A shadow fell across her body. If it was Cat or the twins, Eureka would lose it. They would need consoling, and how could she console anyone after what she’d done?

“Eureka.” It was Solon.

“If you want me to go, I’ll understand.”

“Of course I want you to go.”

Eureka nodded. She had ruined everything, again.

“I want you to go to the Marais,” Solon whispered in her good ear. “Suddenly I think you might actually pull this off.”

15
MOURNING BROKEN

M
urderer.

The voice inside Eureka’s mind that night was full of loathing. It had taunted her all day as she prepared Dad for a burial he wouldn’t receive.

There was no soil in the Bitter Cloud, and Solon wouldn’t let them venture farther than the reaches of the witches’ glaze. Instead, he suggested they give Dad a Viking funeral, sending his body out to sea in a blazing pyre.

“But how—” Eureka had started to ask.

Solon pointed at the watery tunnel Eureka had paddled down the night before. The aluminum canoe bobbed inside. “This channel is many-fingered,” he said, and spread the fingers on his hand. “This finger leads swiftly to the ocean.” He wiggled his ring finger. “It’s really very dignified.”

“You just want everything to be as morbid as possible, all the time,” Cat had said, helping Ander line the canoe with collapsed wooden prosecco crates. She had been raised to be superstitious about rites of passage, mindful of the fate of spirits, wary of forlorn ghosts.

Murderer.

Ander tried to catch her eye. “Eureka—”

“Don’t,” she said. “Don’t be tender anymore.”

“You were avenging your father,” he said. “You lost control.”

She turned away from Ander and envisioned Dad’s imminent conflagration. She liked that there would be no claustrophobic coffins involved, no dishonest formaldehyde embalming. Maybe out in the ocean Dad’s ashes would find a piece of Diana and they would twirl together for a moment before drifting on.

If Dad had known he was about to die, he would have written out a menu and started a roux. He would have wanted no memorial without an accompanying good meal. But they were down to two carafes of water, a small bag of bruised apples, a tub of salad dressing, a box of Weetabix, and a few bottles of prosecco that Solon had stashed in an ice bucket in his bedroom. Eating out of ceremony was impossible now that Eureka had met her starving neighbors.

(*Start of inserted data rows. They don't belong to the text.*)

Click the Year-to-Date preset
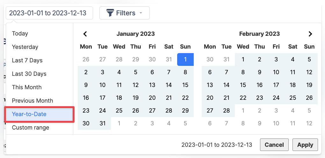The image size is (325, 158). pos(29,114)
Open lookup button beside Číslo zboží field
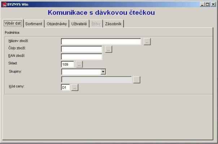 coord(109,49)
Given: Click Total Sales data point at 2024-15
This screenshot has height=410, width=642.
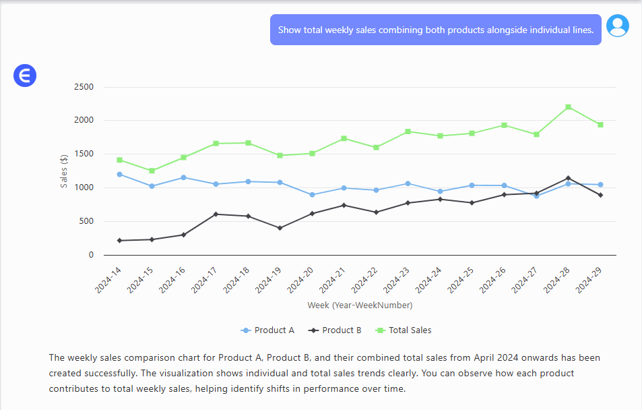Looking at the screenshot, I should [152, 171].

At least she could clean Dad up. So she started with his feet, stripping off his boots and socks, scrubbing his skin with water from the salty spring. The twins sat next to her, watching, silent tears cleaning their dirty cheeks as Eureka carefully groomed
under Dad’s nails with a knife. She borrowed an ornate Victorian razor from Solon and shaved the stubble on Dad’s face. She smoothed the frown lines around his mouth. She cleaned his wounds, working lightly around the bruise at his temple.

She found it easier to focus on Dad than on William and Claire or Cat and Ander. The dead let you help them any way you wanted to.

When she’d made Dad look as peaceful as she could, Eureka turned to the woman she had killed. She knew the Celans would be back for the body and she wanted to show her respect. She removed the woman’s filthy apron. Blood drained in a long red wash along the mosaic tiles on the floor. It became a gentle river, mingling with Dad’s blood. Eureka mopped it up, as careful as she had been wild when the blood was spilled. She straightened the woman’s hair, hating her for killing Dad, hating her for being pretty, hating her for being dead.

A blaze of light drew near Eureka. She ducked to the left to avoid being singed as a sphere of fire the size of a baseball swerved past her face and struck a skull on the wall behind her.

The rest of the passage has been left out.